ACTIVITY: Reproduce only the stretch of entries below that begins at the first line and ends at the line holding "607x773 pixels.".

RECORDS PROVIDED:
Start of Block

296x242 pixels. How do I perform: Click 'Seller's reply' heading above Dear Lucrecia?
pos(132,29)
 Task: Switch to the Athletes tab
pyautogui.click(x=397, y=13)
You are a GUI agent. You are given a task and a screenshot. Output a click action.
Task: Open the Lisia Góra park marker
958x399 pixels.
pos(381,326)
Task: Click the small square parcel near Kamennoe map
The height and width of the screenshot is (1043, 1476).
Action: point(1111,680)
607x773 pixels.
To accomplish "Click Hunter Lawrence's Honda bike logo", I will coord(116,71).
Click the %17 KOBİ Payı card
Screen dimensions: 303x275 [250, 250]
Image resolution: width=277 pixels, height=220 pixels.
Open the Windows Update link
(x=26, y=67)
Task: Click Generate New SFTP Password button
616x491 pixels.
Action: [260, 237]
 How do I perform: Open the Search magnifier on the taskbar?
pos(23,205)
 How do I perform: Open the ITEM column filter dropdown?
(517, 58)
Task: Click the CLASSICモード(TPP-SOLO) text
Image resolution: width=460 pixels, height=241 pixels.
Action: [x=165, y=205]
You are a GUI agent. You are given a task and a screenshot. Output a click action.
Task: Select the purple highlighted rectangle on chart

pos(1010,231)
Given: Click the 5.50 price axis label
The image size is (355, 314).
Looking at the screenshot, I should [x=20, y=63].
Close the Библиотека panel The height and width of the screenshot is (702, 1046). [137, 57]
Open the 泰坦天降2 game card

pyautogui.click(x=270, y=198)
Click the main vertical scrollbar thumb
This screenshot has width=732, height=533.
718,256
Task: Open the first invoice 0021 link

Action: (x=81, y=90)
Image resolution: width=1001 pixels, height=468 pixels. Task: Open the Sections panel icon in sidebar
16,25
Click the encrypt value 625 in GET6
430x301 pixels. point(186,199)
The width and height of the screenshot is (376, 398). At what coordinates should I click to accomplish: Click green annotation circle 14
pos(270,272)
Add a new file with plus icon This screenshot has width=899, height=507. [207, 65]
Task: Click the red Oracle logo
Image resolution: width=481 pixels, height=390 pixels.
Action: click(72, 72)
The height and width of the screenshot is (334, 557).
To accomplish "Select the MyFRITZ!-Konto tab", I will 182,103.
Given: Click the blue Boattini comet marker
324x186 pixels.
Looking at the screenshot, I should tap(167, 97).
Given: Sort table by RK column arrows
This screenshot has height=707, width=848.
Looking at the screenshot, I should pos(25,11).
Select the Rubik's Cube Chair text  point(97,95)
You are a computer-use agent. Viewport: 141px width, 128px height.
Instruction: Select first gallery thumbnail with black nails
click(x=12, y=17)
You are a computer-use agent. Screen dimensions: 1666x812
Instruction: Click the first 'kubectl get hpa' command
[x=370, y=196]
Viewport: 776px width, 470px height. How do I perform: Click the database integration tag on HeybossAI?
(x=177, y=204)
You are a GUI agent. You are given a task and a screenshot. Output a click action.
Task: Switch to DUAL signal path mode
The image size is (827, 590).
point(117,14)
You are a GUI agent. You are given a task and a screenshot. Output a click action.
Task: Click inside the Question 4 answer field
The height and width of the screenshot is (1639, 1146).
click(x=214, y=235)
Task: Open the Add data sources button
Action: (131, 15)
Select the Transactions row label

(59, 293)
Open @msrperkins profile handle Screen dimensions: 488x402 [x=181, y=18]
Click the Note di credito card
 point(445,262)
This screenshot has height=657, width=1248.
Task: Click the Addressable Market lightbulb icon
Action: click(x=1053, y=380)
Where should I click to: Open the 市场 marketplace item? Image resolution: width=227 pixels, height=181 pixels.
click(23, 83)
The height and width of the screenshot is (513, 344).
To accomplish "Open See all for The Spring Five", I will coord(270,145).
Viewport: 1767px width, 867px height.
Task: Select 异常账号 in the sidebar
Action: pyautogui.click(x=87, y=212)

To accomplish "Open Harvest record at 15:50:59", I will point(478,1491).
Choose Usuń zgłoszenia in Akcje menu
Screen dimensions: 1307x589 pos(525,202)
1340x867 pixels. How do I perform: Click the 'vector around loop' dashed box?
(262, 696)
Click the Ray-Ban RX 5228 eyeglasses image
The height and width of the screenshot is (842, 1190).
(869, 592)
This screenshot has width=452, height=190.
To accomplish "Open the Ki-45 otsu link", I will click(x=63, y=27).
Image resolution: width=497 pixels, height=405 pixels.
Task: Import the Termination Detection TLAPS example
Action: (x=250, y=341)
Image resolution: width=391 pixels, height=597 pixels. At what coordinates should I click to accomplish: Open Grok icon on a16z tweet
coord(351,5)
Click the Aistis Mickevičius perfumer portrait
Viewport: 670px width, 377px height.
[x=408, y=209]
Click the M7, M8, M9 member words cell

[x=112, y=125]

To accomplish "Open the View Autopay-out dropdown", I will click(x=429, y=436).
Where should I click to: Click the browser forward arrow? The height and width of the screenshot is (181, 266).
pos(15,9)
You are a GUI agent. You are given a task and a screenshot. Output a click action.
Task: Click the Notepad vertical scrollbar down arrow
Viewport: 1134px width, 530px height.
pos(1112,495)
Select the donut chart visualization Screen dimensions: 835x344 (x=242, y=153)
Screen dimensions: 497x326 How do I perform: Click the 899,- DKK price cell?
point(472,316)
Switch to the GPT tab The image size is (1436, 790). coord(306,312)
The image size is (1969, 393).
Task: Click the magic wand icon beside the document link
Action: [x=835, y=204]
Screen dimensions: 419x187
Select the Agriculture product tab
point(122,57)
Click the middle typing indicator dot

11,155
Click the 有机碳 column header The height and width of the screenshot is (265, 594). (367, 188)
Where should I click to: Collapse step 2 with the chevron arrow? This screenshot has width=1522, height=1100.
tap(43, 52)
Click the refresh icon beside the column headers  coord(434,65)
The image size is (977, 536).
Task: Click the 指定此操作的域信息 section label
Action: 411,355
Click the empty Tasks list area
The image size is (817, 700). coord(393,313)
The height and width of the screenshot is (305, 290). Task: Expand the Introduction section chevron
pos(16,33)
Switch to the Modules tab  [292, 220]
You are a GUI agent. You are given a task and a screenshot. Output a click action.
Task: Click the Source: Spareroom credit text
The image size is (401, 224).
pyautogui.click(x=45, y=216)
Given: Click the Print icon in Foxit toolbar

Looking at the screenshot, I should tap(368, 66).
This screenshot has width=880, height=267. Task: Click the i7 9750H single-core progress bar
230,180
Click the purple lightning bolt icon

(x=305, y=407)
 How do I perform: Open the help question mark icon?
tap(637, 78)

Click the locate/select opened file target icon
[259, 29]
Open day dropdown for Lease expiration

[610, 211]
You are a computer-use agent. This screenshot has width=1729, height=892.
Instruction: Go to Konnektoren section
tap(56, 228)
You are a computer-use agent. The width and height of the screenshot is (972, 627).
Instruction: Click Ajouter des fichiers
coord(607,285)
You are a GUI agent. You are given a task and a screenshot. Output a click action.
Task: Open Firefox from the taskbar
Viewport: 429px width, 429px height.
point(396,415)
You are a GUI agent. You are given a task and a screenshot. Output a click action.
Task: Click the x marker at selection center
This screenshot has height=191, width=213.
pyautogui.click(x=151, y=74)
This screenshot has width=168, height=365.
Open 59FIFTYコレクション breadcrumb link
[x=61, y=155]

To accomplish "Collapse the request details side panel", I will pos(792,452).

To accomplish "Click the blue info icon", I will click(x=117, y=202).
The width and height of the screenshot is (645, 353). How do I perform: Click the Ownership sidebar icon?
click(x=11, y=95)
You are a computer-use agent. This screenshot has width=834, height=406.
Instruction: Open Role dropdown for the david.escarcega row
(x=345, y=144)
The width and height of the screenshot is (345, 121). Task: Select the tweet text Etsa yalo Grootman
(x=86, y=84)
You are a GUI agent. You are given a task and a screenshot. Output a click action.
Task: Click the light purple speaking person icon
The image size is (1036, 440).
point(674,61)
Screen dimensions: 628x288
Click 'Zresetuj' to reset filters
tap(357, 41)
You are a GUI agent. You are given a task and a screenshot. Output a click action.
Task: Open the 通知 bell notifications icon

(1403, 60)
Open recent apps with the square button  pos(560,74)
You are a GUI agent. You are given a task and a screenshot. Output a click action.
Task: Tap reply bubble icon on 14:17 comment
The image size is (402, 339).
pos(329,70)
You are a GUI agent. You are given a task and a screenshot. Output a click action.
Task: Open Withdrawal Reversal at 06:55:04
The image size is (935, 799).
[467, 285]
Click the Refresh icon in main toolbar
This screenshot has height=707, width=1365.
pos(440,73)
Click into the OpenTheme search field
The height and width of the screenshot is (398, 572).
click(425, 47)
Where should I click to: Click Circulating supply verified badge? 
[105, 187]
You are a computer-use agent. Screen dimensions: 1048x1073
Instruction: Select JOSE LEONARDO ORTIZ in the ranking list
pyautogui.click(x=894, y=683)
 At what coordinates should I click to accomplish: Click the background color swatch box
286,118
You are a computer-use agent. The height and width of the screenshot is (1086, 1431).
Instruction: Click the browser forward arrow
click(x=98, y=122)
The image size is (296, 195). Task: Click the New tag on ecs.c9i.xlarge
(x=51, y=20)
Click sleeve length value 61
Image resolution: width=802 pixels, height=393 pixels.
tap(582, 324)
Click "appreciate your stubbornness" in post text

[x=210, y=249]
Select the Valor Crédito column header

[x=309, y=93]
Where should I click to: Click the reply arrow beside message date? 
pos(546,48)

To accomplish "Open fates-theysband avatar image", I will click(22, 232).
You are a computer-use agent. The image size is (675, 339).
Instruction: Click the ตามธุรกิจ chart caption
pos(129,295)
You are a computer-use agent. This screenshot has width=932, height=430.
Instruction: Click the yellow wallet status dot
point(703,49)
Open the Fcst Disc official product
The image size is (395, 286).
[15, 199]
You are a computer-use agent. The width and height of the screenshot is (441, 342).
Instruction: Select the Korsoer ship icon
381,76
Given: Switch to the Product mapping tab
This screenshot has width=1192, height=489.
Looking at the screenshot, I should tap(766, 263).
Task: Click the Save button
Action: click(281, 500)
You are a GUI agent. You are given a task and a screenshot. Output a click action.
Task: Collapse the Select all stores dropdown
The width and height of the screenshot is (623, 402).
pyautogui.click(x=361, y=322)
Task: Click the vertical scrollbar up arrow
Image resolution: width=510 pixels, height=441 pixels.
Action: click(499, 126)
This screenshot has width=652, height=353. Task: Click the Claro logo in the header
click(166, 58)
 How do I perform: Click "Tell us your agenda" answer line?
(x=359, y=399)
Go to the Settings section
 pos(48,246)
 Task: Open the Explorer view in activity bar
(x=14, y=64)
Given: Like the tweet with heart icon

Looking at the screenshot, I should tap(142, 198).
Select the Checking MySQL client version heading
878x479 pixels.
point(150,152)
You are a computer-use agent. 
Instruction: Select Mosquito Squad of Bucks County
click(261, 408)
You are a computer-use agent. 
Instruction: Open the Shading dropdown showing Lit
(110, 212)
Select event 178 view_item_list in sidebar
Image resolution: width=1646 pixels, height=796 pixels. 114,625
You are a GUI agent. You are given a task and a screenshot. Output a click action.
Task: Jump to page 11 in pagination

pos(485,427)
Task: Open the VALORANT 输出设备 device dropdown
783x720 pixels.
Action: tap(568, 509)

End of Block

YOUR SOLUTION:
296x242 pixels. How do I perform: Click 'Seller's reply' heading above Dear Lucrecia?
pos(132,29)
 Task: Switch to the Athletes tab
pyautogui.click(x=397, y=13)
You are a GUI agent. You are given a task and a screenshot. Output a click action.
Task: Open the Lisia Góra park marker
958x399 pixels.
pos(381,326)
Task: Click the small square parcel near Kamennoe map
The height and width of the screenshot is (1043, 1476).
Action: point(1111,680)
607x773 pixels.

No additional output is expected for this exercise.